GIVEN PROBLEM: Convert each line of the data below into a string in a JSON list, omitting blank lines.

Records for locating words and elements
* * *

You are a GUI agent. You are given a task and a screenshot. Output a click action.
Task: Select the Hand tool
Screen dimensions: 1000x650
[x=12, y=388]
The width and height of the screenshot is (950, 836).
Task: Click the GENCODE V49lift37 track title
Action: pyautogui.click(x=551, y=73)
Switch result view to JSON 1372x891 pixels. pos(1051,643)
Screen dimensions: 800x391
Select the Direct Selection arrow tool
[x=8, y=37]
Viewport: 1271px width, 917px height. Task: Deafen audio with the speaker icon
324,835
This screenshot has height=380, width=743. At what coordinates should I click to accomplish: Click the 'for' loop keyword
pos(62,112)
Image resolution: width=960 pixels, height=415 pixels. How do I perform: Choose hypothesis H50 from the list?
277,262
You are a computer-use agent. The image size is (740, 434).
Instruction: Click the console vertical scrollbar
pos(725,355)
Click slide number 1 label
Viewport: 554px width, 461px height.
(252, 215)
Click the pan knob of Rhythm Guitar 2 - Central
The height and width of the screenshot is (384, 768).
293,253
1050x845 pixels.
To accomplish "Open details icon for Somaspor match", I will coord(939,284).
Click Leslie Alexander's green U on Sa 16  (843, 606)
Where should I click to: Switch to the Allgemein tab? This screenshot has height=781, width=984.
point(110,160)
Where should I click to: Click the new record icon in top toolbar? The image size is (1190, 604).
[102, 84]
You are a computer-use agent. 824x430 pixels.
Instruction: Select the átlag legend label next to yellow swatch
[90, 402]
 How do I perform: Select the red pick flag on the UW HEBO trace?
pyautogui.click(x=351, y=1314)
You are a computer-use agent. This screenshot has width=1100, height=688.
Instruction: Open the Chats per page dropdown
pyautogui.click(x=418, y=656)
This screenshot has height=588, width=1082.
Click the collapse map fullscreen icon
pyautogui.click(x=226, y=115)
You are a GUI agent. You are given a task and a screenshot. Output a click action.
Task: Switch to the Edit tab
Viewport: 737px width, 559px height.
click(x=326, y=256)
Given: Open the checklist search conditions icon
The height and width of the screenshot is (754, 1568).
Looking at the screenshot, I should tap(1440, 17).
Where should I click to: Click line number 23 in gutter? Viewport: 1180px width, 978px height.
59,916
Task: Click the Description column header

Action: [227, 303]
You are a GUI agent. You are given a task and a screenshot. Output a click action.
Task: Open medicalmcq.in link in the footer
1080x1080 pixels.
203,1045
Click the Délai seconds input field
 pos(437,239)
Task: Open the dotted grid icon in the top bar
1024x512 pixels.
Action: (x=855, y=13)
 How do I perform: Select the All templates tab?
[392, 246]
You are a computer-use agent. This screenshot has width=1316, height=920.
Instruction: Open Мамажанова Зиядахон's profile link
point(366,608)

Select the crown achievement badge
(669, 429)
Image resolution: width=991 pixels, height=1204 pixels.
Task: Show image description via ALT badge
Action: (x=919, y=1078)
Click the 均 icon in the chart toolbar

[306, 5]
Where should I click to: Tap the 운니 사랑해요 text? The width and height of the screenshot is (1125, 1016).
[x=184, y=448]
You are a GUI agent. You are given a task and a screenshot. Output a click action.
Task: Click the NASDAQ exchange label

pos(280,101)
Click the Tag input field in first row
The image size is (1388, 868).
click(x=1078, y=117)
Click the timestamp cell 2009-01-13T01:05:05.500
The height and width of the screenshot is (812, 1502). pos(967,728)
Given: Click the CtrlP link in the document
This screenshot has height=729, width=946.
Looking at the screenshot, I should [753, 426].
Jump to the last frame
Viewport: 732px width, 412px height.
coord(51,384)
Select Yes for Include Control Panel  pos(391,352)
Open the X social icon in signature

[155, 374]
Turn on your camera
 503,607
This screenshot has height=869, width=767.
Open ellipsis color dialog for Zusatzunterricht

* * *

TASK RESPONSE:
[
  "You are a GUI agent. You are given a task and a screenshot. Output a click action.",
  "Task: Select the Hand tool",
  "Screen dimensions: 1000x650",
  "[x=12, y=388]",
  "The width and height of the screenshot is (950, 836).",
  "Task: Click the GENCODE V49lift37 track title",
  "Action: pyautogui.click(x=551, y=73)",
  "Switch result view to JSON 1372x891 pixels. pos(1051,643)",
  "Screen dimensions: 800x391",
  "Select the Direct Selection arrow tool",
  "[x=8, y=37]",
  "Viewport: 1271px width, 917px height. Task: Deafen audio with the speaker icon",
  "324,835",
  "This screenshot has height=380, width=743. At what coordinates should I click to accomplish: Click the 'for' loop keyword",
  "pos(62,112)",
  "Image resolution: width=960 pixels, height=415 pixels. How do I perform: Choose hypothesis H50 from the list?",
  "277,262",
  "You are a computer-use agent. The image size is (740, 434).",
  "Instruction: Click the console vertical scrollbar",
  "pos(725,355)",
  "Click slide number 1 label",
  "Viewport: 554px width, 461px height.",
  "(252, 215)",
  "Click the pan knob of Rhythm Guitar 2 - Central",
  "The height and width of the screenshot is (384, 768).",
  "293,253",
  "1050x845 pixels.",
  "To accomplish \"Open details icon for Somaspor match\", I will coord(939,284).",
  "Click Leslie Alexander's green U on Sa 16  (843, 606)",
  "Where should I click to: Switch to the Allgemein tab? This screenshot has height=781, width=984.",
  "point(110,160)",
  "Where should I click to: Click the new record icon in top toolbar? The image size is (1190, 604).",
  "[102, 84]",
  "You are a computer-use agent. 824x430 pixels.",
  "Instruction: Select the átlag legend label next to yellow swatch",
  "[90, 402]",
  " How do I perform: Select the red pick flag on the UW HEBO trace?",
  "pyautogui.click(x=351, y=1314)",
  "You are a computer-use agent. This screenshot has width=1100, height=688.",
  "Instruction: Open the Chats per page dropdown",
  "pyautogui.click(x=418, y=656)",
  "This screenshot has height=588, width=1082.",
  "Click the collapse map fullscreen icon",
  "pyautogui.click(x=226, y=115)",
  "You are a GUI agent. You are given a task and a screenshot. Output a click action.",
  "Task: Switch to the Edit tab",
  "Viewport: 737px width, 559px height.",
  "click(x=326, y=256)",
  "Given: Open the checklist search conditions icon",
  "The height and width of the screenshot is (754, 1568).",
  "Looking at the screenshot, I should tap(1440, 17).",
  "Where should I click to: Click line number 23 in gutter? Viewport: 1180px width, 978px height.",
  "59,916",
  "Task: Click the Description column header",
  "Action: [227, 303]",
  "You are a GUI agent. You are given a task and a screenshot. Output a click action.",
  "Task: Open medicalmcq.in link in the footer",
  "1080x1080 pixels.",
  "203,1045",
  "Click the Délai seconds input field",
  " pos(437,239)",
  "Task: Open the dotted grid icon in the top bar",
  "1024x512 pixels.",
  "Action: (x=855, y=13)",
  " How do I perform: Select the All templates tab?",
  "[392, 246]",
  "You are a computer-use agent. This screenshot has width=1316, height=920.",
  "Instruction: Open Мамажанова Зиядахон's profile link",
  "point(366,608)",
  "Select the crown achievement badge",
  "(669, 429)",
  "Image resolution: width=991 pixels, height=1204 pixels.",
  "Task: Show image description via ALT badge",
  "Action: (x=919, y=1078)",
  "Click the 均 icon in the chart toolbar",
  "[306, 5]",
  "Where should I click to: Tap the 운니 사랑해요 text? The width and height of the screenshot is (1125, 1016).",
  "[x=184, y=448]",
  "You are a GUI agent. You are given a task and a screenshot. Output a click action.",
  "Task: Click the NASDAQ exchange label",
  "pos(280,101)",
  "Click the Tag input field in first row",
  "The image size is (1388, 868).",
  "click(x=1078, y=117)",
  "Click the timestamp cell 2009-01-13T01:05:05.500",
  "The height and width of the screenshot is (812, 1502). pos(967,728)",
  "Given: Click the CtrlP link in the document",
  "This screenshot has height=729, width=946.",
  "Looking at the screenshot, I should [753, 426].",
  "Jump to the last frame",
  "Viewport: 732px width, 412px height.",
  "coord(51,384)",
  "Select Yes for Include Control Panel  pos(391,352)",
  "Open the X social icon in signature",
  "[155, 374]",
  "Turn on your camera",
  " 503,607",
  "This screenshot has height=869, width=767.",
  "Open ellipsis color dialog for Zusatzunterricht"
]